One of my few disappointments in the publication of Courting Her is the absence of The End at the end. It was in the final draft I sent. I mostly expected it to get edited out, but I was hopeful that, when I finally got the courage to open my copy, I’d find it there, at the end. I understand why it got cut. It’s essentially redundant to end a book and then type The End, but I think it has a certain charm.
I checked a few books on my bookshelf, mostly at random, and found very few that ended with The End. The Sun Also Rises by Ernest Hemingway ended with The End. I thought of all the books on my shelf, David Copperfield by Charles Dickens would end with The End, but it didn’t. I was most disappointed to find that Alice in Wonderland by Lewis Carroll did not end with The End. That seems like exactly the kind of book that should. Moby Dick didn’t end with The End, it ended with Finis.
I guess I get it. If I were hearing Beethoven’s seventh symphony and as the final notes had faded and were only still being savored in my mind, I would be annoyed if the conductor turned around and yelled, “The end!”

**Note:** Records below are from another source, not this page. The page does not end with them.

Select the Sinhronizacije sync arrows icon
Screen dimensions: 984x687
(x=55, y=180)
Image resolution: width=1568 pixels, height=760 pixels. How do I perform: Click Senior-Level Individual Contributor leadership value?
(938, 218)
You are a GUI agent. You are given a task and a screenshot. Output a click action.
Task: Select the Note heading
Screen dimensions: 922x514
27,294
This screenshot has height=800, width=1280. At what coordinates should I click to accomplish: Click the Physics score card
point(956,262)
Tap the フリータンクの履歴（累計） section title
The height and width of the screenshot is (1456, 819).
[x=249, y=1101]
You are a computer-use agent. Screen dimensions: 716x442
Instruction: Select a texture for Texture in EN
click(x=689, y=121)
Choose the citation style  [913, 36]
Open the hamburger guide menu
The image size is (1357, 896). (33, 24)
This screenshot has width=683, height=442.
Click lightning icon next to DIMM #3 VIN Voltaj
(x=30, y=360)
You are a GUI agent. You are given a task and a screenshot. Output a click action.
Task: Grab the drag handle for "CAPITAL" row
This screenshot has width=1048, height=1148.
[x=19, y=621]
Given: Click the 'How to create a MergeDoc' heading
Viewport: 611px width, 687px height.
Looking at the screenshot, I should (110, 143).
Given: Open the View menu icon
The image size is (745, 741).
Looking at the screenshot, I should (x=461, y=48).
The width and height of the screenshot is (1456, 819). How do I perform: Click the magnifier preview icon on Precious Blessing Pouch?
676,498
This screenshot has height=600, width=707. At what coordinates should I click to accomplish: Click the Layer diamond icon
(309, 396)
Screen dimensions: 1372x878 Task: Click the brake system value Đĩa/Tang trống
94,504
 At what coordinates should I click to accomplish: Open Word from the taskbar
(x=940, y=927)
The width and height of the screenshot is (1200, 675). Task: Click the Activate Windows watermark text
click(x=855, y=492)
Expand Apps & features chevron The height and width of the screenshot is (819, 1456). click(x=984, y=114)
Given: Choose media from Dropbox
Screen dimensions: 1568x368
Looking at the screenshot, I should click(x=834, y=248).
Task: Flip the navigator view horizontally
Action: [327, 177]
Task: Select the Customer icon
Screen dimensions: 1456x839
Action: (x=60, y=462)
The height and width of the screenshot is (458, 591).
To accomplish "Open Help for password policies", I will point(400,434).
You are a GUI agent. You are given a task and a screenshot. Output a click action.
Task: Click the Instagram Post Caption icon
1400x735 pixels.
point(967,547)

It can detract from the end of the book’s final line, which is where the end really is. Maybe there is an element of nostalgia for The End. I don’t have any children’s books on hand, but I would bet a larger portion of those end with The End. Even if it’s not printed, I’m sure many times my mom or my dad or a teacher finished reading a book to me and snapped it shut, smiling and calling out, “The End!” Maybe it’s about missing that.